Below images of Mexican revolutionary Emiliano Zapata, and a many-headed hydra consuming humanity, sit two groups. To the right, facing a stage, are approximately 200 delegates of the Zapatista National Liberation Army (EZLN), seated as a homogenous block. Wearing black ski masks, they furiously take notes. To the left, 300 scientists and observers from throughout the world are seated.
With a tiny pink ribbon pinned to her mask, Julía, a Zapatista delegate from Oventic, Chiapas, takes the microphone: “The rivers are drying up. We know that the people before had a way of planting their crops, but now it doesn’t rain like it’s expected to. Now, there are epidemics that weren’t common before, like cancer and diabetes…”
Julía is unequivocal about the linkages between science and capitalism in perpetuating this crisis. “Medicines just create dependence on the pharmaceutical industry,” she tells us. But Julía is also clear that science can function as a tool of resistance, if reimagined from the grassroots: “Brother and sister scientists, we ask you, according to your studies: why does all this happen? And who is responsible? We have come to hear you and bring this knowledge to the peoples, to our peoples.”

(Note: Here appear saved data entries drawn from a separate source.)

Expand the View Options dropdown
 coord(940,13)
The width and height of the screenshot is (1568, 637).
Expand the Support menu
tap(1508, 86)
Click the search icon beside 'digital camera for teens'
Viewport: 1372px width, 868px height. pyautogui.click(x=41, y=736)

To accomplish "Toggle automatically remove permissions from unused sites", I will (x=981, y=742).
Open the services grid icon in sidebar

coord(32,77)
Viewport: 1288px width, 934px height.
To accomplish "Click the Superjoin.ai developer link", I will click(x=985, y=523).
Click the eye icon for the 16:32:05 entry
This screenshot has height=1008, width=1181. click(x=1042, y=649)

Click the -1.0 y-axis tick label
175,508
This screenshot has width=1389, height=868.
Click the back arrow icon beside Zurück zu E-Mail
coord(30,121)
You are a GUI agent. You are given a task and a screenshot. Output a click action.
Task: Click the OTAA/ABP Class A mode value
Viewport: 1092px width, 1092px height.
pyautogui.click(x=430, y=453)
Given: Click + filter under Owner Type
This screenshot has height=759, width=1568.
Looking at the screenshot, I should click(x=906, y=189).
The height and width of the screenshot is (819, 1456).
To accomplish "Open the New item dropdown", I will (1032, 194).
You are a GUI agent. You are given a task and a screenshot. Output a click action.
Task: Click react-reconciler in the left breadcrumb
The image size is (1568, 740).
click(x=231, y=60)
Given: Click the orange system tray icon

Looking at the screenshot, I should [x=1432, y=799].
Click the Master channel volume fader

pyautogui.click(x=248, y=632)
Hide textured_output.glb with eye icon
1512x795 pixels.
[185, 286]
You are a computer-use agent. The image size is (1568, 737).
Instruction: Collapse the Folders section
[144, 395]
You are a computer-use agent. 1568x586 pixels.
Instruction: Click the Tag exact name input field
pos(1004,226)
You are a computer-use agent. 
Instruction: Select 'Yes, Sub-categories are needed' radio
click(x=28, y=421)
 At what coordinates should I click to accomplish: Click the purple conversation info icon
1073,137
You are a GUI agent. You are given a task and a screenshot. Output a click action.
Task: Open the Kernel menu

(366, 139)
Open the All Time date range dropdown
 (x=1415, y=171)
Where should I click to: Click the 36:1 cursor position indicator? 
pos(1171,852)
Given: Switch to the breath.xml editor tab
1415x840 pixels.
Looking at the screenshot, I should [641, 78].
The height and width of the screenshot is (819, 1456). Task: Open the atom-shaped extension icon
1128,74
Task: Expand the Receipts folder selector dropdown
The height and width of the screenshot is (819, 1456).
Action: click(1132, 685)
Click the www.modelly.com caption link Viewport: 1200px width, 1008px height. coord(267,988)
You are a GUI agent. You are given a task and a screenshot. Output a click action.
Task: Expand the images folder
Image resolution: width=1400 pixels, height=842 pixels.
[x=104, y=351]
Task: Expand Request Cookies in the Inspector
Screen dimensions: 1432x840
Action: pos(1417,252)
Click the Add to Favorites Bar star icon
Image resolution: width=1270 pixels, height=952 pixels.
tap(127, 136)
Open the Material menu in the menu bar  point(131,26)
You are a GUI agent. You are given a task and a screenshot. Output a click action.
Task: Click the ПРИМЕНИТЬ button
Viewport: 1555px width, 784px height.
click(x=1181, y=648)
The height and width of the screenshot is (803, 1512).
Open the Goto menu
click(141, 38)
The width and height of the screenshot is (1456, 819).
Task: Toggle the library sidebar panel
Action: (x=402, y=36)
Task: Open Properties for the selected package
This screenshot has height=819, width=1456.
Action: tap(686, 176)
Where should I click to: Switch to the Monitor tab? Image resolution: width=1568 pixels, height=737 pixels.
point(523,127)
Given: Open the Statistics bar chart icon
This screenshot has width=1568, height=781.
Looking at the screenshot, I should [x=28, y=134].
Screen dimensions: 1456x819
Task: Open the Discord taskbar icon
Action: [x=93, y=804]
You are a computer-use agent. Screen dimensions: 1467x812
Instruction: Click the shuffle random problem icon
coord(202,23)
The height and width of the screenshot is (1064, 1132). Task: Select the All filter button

Over four days, from December 27th-30th 2017, the second iteration of ConCiencias, a conference creating dialogue between the Zapatista’s and leading left-wing scientists from throughout the world, took place at CIDECI—Universidad de la Tierra, located on the outskirts of San Cristobal de Las Casas—a city in Chiapas which has long been associated with the Zapatista’s struggle. Although it might seem tangential, the struggle to decolonize knowledge is part and parcel of the Zapatista’s broader project of resisting indigenous genocide, neoliberal capitalism, and political repression.